Top of Text for analysis

Discovery Channel

NASA's Greatest Missions show information at DiscoveryChannel.co.uk

NASA's Greatest Missions

Gene Cernan driving the Rover (NASA)

Commemorating NASA’s 50th birthday, Discovery Channel presents the dramatic story of the space agency’s pioneering, awe-inspiring missions.

From the early quest of the Mercury programme to put a man in space, to the historic moon landings and the first untethered space walk by Bruce McCandless, watch these historic events as the world has never witnessed them before.

For 50 years America has led the world in space exploration, yet the boundless void that begins just 62 miles above us has been visited by no more than 500 people.

Featuring vintage footage filmed by the astronauts themselves, shown in HD for the first time, this series reveals the incredible story of humankind’s greatest adventures as they happened, told by the people who were actually there.

EPISODE GUIDE:

Episode 1: Ordinary Supermen

NASA, formed in 1958, one year after the launch of Sputnik, is leading the search for test pilots who have what it takes to enter the unknown of outer space. The seven men chosen to fly the Mercury capsule each know what it means to risk their lives. On average, one test pilot a week is dying in an air crash – but the danger of riding in a rocket will not faze these men.

But the first American in space will face a number of unanswered questions: Will a man in space be able to swallow food or drink? Will he go insane? Will he die from radiation exposure?

Faced with fierce Soviet competition, the race is on to answer these and many other important questions. President Kennedy dares America to get to the Moon within 10 years, and early missions are critical steps in a process that will culminate in the ultimate goal of putting a man on the Moon.

Episode 2: Friends and Rivals

NASA understands that getting to the Moon and back means mastering the art of joining two spaceships in space.

With that goal, NASA begins a new program dubbed Gemini and for the first time will launch two men into space in a single spaceship. Gemini is charged with achieving an ambitious set of advanced space travel goals, from long-duration flights to space walks.

Cosmonaut Alexei Leonov completes the first human space walk in 1965, and astronaut Ed White becomes the first American to walk in space a few months later. Still, the challenges of rendezvous and docking with another spacecraft have yet to be accomplished by either NASA or their Soviet counterparts.

Bottom of Text for analysis

== What you have to do ==
According to the NASA's Greatest Missions show page, who made the first untethered space walk?

Top of Records provided

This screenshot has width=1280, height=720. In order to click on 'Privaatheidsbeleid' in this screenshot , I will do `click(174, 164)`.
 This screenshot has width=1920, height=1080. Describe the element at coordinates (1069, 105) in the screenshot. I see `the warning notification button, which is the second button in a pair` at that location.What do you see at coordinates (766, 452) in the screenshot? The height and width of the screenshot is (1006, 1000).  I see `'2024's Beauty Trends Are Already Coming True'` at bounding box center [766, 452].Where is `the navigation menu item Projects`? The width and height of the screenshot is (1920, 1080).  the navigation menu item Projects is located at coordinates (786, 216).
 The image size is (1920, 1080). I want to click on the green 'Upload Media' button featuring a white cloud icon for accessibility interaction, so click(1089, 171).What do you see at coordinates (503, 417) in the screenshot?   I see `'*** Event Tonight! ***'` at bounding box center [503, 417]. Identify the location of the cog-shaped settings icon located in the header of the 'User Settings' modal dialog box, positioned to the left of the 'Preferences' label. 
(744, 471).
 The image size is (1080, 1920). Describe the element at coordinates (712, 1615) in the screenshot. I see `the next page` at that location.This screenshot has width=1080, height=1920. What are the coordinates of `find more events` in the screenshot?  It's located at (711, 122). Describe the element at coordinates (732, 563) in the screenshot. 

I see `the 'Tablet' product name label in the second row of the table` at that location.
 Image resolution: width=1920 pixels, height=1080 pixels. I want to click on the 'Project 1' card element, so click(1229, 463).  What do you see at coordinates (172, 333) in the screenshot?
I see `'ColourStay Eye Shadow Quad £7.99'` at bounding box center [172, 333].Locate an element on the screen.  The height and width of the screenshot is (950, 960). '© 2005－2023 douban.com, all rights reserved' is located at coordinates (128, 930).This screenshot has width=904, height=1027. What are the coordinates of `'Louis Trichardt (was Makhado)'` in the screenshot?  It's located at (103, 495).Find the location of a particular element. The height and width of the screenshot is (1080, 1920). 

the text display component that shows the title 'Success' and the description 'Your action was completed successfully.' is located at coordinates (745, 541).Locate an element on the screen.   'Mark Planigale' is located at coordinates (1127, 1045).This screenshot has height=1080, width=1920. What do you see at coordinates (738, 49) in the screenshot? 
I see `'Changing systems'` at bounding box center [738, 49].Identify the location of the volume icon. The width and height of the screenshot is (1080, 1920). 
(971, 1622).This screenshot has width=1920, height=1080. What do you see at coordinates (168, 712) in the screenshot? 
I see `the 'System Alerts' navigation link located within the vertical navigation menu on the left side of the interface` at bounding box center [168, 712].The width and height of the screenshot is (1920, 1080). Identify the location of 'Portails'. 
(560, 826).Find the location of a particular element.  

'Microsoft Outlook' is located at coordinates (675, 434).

Bottom of Records provided

== Task solution ==
Bruce McCandless